(Québec) Surprise à Québec : le gouvernement Legault veut renouveler au plus vite les conventions collectives de son plus gros groupe d’employés, les 200 000 travailleurs du réseau de la santé et des services sociaux, ceux-là mêmes qui sont au front contre la pandémie. Son offre, échelonnée sur trois ans : des hausses salariales liées à l’inflation et une reconduction des primes pour un an.

Tommy Chouinard Tommy Chouinard
La Presse

Le premier ministre, François Legault, a rencontré dimanche les centrales syndicales pour convenir de suspendre les négociations dans le secteur public, selon le récit officiel des évènements. Les leaders syndicaux confirmaient cette suspension le jour même tout en précisant que « les canaux de communication » demeuraient « bien ouverts ».

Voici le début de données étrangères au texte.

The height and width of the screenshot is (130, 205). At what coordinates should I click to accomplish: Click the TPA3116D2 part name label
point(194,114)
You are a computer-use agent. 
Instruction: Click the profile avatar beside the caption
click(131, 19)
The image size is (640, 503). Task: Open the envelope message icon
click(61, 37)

Dans les faits, François Legault avait réservé toute une surprise à la table. Il a signifié son intention de régler rapidement les conventions collectives dans le réseau de la santé et des services sociaux.

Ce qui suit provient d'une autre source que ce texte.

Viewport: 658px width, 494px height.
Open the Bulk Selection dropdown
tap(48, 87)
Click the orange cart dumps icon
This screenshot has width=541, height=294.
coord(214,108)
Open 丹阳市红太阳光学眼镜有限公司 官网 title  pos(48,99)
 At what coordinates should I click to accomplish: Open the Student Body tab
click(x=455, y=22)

Il propose que les contrats de travail, qui seront échus le 31 mars, soient renouvelés pour trois ans. Les hausses salariales seraient liées à l’inflation : ce serait 2,2 % les deux premières années et 2 % la troisième, si l’on se fie à l’évolution de l’indice des prix à la consommation présentée dans le budget Girard. Ces indicateurs économiques peuvent évidemment être chamboulés avec la crise actuelle. Enfin, les primes prévues aux conventions actuelles seraient reconduites pour la durée d’un an.

Une offre différente

Cette offre destinée au secteur de la santé est différente de la proposition faite en décembre par le gouvernement à l’ensemble du secteur public, c’est-à-dire 7 % en cinq ans, ce qui est inférieur à l’inflation. Rappelons que le premier ministre disait deux mois plus tôt qu’il voulait augmenter les salaires des employés de l’État au niveau de l’inflation.

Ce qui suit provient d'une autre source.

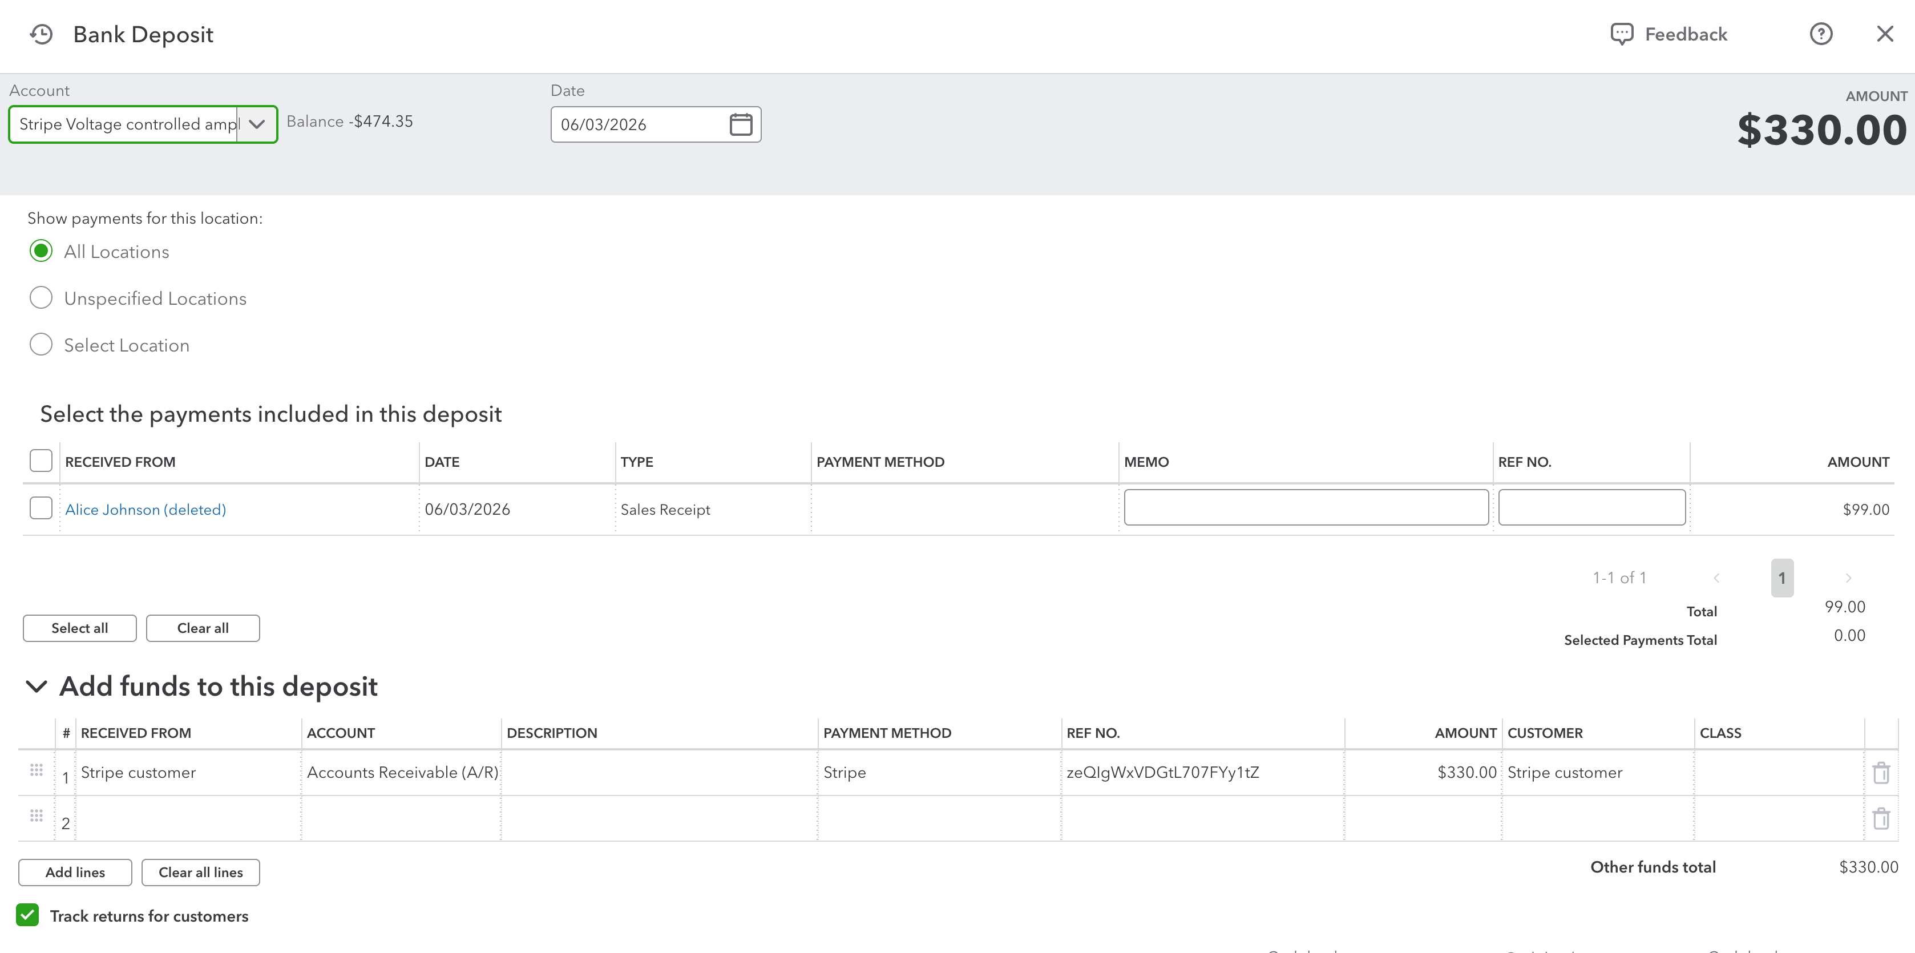Uncheck Track returns for customers
This screenshot has width=1915, height=953.
pos(28,915)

Dimanche, François Legault a clairement fait savoir aux centrales syndicales qu’elles devaient lui revenir rapidement et qu’il voulait tirer un trait sur ce dossier dans les plus brefs délais. La négociatrice en chef du gouvernement, Édith Lapointe, fait le suivi auprès des syndicats depuis lundi.

Les échanges survenus jusqu’ici permettent de conclure que le gouvernement montre de l’ouverture à discuter de demandes syndicales en matière de conditions de travail.

Chez les syndicats, on est conscients que leurs demandes ne peuvent résister aux bouleversements économiques actuels. Par exemple, la Fédération interprofessionnelle de la santé du Québec et l’Alliance du personnel professionnel et technique de la santé et des services sociaux demandaient 21,6 % en trois ans ; la CSN, une hausse de 3 $ l’heure la première année et une augmentation de 3 % les années subséquentes.

C’était au moment, encore tout récent, où les coffres étaient bien garnis et que les surplus s’accumulaient. Les vallées verdoyantes, pour reprendre une expression du regretté Bernard Landry, sont toutefois en train de se transformer en terres arides.